TASKS AND EXERCISES
a) What approach does Kruskal's algorithm follow, according to the Kruskal's algorithm text?
b) Translate this sentence from the Kruskal's algorithm text into Spanish: "Sort the graph edges on the basis of their weight."
c) Reproduce everything in the Kruskal's algorithm text from "#include <bits/stdc++.h>" down to "declare parent array.".

DOCUMENT
>> start
Kruskal Algorithm: Kruskal's algorithm follows the greedy approach in each iteration it adds the weight of the minimum edge to a growing spanning tree.

Following steps are used in Kruskal algo,

  • Sort the graph edges on the basis of their weight.
  • Add only those edge which doesn't form cycle from minimum weight to maximum edge weight.

C++ Implementation:

#include <bits/stdc++.h>
using namespace std;

typedef long long ll;

// edge structure for storing edge values.
struct edge {
    ll a, b, w;
};

// declare arr with maximum size.
edge arr[100005];

// declare parent array.
ll par[100005];

// declare find function to find.
// parent of current node.
ll find(ll x)
{
    // if par[x]==-1 then it is parent.
    if (par[x] == -1)
        return x;
    else
        return par[x] = find(par[x]); // path compression.
}

// declare comp function which will help.
>> end
DATA ENTRIES
>> start
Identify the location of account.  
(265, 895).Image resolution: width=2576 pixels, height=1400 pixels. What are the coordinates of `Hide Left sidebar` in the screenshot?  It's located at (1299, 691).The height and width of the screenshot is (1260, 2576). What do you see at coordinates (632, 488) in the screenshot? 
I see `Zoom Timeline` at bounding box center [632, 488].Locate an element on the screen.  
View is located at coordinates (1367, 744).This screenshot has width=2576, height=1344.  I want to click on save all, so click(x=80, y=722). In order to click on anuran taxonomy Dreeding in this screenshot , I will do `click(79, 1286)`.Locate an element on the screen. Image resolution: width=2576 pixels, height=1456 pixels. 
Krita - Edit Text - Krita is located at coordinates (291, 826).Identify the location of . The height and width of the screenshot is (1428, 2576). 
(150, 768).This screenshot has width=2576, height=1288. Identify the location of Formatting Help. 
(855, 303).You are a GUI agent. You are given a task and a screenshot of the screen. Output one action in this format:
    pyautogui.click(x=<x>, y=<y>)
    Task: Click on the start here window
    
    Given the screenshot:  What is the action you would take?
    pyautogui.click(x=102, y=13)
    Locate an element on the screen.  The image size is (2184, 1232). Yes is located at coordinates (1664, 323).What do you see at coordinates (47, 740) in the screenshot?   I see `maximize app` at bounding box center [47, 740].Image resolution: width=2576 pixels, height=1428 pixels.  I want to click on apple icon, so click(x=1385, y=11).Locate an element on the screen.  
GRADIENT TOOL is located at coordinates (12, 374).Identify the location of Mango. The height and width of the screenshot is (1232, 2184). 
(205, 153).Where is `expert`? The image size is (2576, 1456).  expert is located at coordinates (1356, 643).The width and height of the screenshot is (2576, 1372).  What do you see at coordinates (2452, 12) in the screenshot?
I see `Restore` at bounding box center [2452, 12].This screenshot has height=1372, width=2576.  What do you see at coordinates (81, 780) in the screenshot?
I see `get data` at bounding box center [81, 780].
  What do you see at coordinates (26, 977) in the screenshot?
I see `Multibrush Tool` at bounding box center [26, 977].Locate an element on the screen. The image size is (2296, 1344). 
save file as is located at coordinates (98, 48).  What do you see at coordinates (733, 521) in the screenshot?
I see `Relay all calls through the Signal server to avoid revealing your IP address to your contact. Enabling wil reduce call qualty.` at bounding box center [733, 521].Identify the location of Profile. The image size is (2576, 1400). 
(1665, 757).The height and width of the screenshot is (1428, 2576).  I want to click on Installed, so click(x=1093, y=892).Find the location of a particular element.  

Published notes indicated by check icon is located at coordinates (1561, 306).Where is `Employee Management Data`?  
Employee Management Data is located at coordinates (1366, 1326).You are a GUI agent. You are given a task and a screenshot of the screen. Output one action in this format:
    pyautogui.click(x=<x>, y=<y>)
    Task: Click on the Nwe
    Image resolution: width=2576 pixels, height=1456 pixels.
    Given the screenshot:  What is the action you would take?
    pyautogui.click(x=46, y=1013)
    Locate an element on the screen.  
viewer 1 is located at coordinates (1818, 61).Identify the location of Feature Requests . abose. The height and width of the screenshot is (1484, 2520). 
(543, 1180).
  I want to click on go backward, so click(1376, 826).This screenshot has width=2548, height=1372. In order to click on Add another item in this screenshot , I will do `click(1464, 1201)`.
>> end
SOLUTION SET
a) The greedy approach.

b) Ordena las aristas del grafo según su peso.

c)
#include <bits/stdc++.h>
using namespace std;

typedef long long ll;

// edge structure for storing edge values.
struct edge {
    ll a, b, w;
};

// declare arr with maximum size.
edge arr[100005];

// declare parent array.